Records provided:
● ● ●

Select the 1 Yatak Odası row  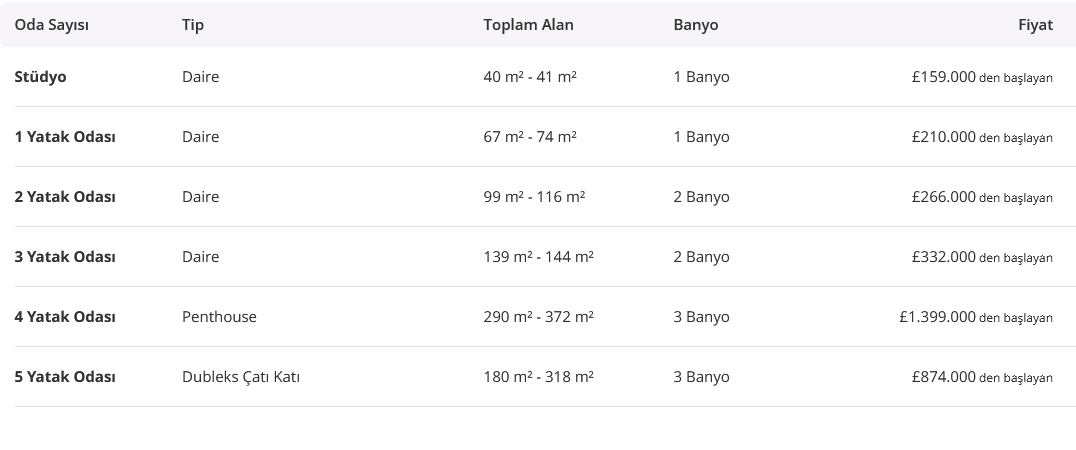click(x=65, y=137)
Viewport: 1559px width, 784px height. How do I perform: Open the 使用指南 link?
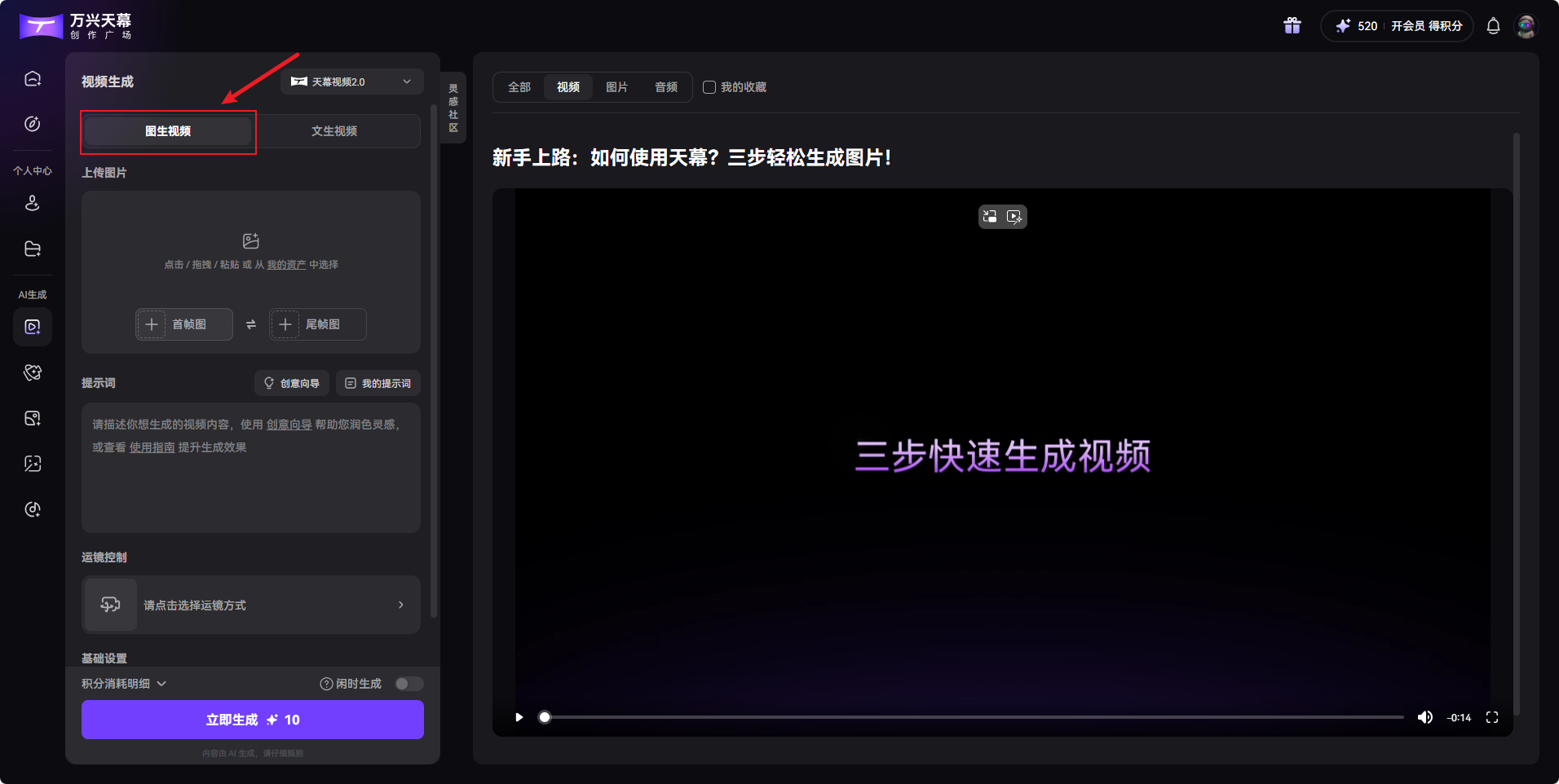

● ● ●

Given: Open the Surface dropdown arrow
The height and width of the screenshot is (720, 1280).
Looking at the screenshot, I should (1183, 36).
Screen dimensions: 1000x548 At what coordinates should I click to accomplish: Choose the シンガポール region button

● ● ●

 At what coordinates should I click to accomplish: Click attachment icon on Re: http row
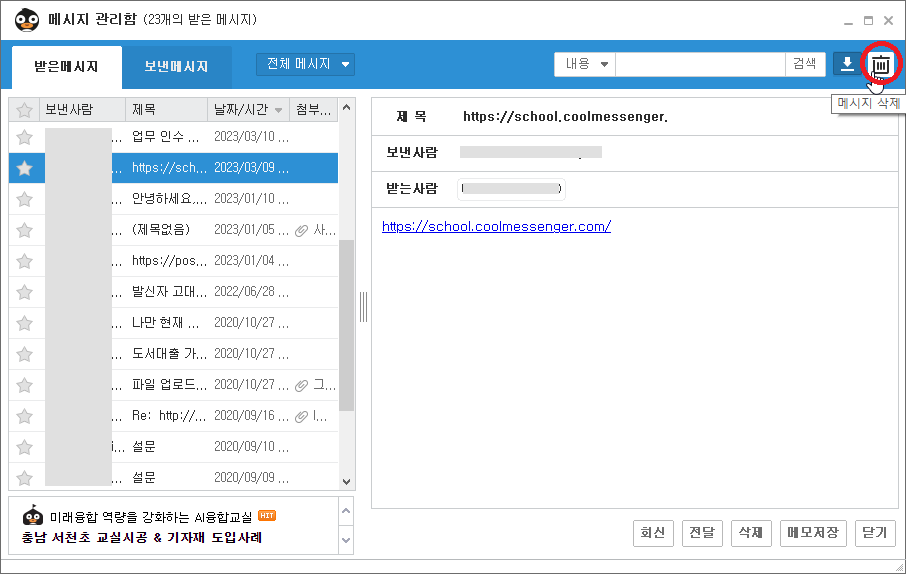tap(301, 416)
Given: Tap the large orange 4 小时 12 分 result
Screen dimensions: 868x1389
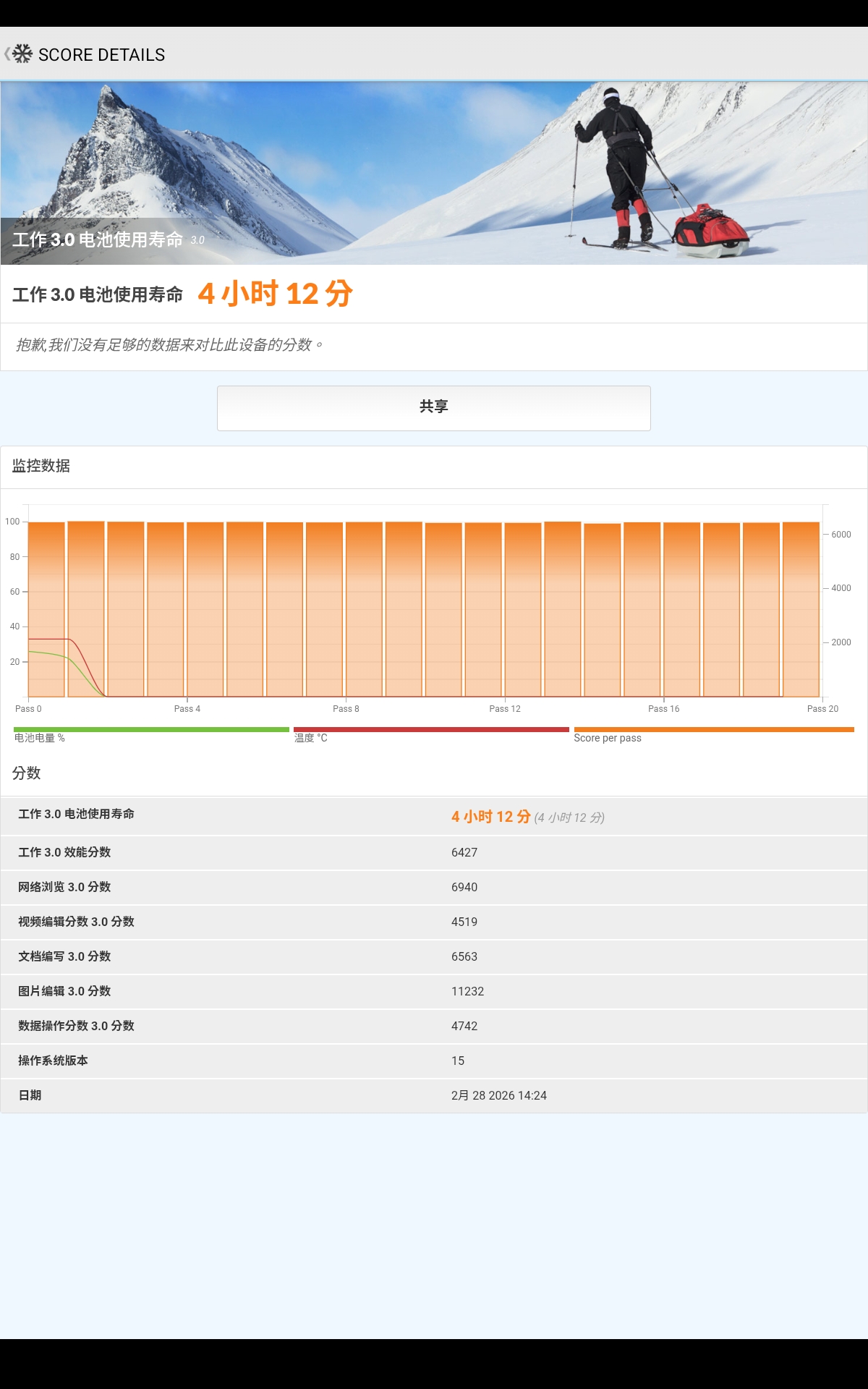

● ● ●

Goal: Copy out the lines verbatim, from the line containing "At what coordinates should I click to accomplish: Click" through the line containing "Screen dimensions: 868x1389", with both of those lines included. Leave the pictures out.

Answer in full:
 At what coordinates should I click to accomplish: Click attachment icon on Re: http row
tap(301, 416)
Given: Tap the large orange 4 小时 12 分 result
Screen dimensions: 868x1389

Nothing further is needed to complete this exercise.